Bhopal/Indore: Kerala-born nun Rani Maria Vattali, who was stabbed to death in 1995 in Madhya Pradesh, was on Saturday declared 'Blessed', a sacred title in the Roman Catholic church order.
The Vatican's head of the Department for Cause of Saints, Cardinal Angelo Amato, declared Vattali, popularly known as Sister Rani, 'Blessed', a stage below sainthood.
Cardinal Amato read out Apostolic (Pope's) letter declaring her 'Blessed' in Latin at a Holy Mass at Saint Paul Higher Secondary School's ground in Indore in the presence of large numbers of clerics and Christians.
The nun's killer also attended the ceremony.
Cardinal George Alencherry read out the letter of Pope Francis in English, while Cardinal Telesphore Toppo did so in Hindi at the mass presided over by Cardinal Amato. Selmy, sister of the slain nun, who along with other family members was present at the ceremony, said she was "overwhelmed" at the declaration. An elated Selmy said she will walk on the path shown by her sister.
"The Blessed title is considered a prelude to beatification of sainthood as was the case with Mother Teresa," Public Relations Officer of Madhya Pradesh Catholic Church, Father Maria Stephen told PTI. But for canonisation of sainthood, a miracle is required, he said.
All the four cardinals of India - Mar Baselios Cleemis (president of the Catholic Bishops Conference of India), Mar George Alencherry (of Syro Malabar Church), Oswald Gracias (Archdiocese of Bombay) and Telephore Toppo (Archdiocese of Ranchi) graced the ceremony.
Sister Rani, then 41, was stabbed about 50 times on-board a bus in Madhya Pradesh's Dewas district on February 25, 1995, Stephen said, adding she was a member of the Syro-Malabar Franciscan Clarist Congregation.
Her attacker Samunder Singh was hired to kill the nun as some landlords in MP's Indore region were upset with her work on uplift of landless people, he said.
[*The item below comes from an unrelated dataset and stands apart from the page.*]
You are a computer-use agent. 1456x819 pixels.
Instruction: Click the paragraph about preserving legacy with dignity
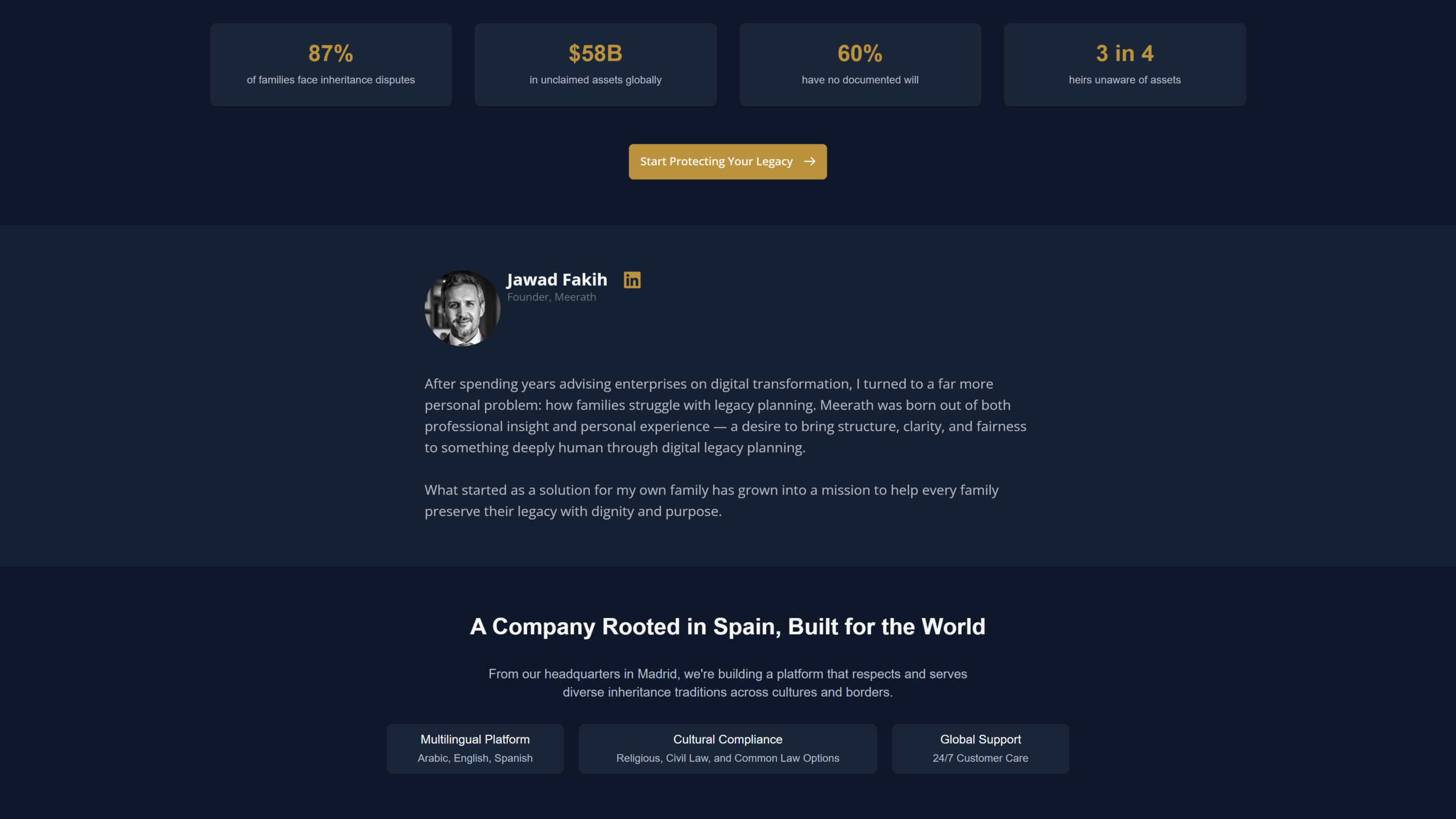coord(712,500)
Singh was sentenced to life in prison by a court. His sentence was later commuted due to his good conduct in prison, Stephen said.
He was also pardoned by Sister Rani's family. At the ceremont, Singh recalled his brutal act. "At that time, I was in the grip of evil spirits because of which I did that job (killing the nun). Now, I do not want to say anything on the issue," he said.
Singh, released from jail in 2006, said, "My life has changed. Now everyone in this world is part of my family. Sister Selmi and her relatives too are my family and their affection and love has totally changed my life." Then Indore Bishop George Anathil initiated the cause for Sister Rani's canonisation process of the Blessed in 2001 by setting up two panels - historical and theological - to examine her life, Stephen said.
The panels submitted their findings to a three-member diocesan tribunal in June 2005 to carry forward the process, the cleric said.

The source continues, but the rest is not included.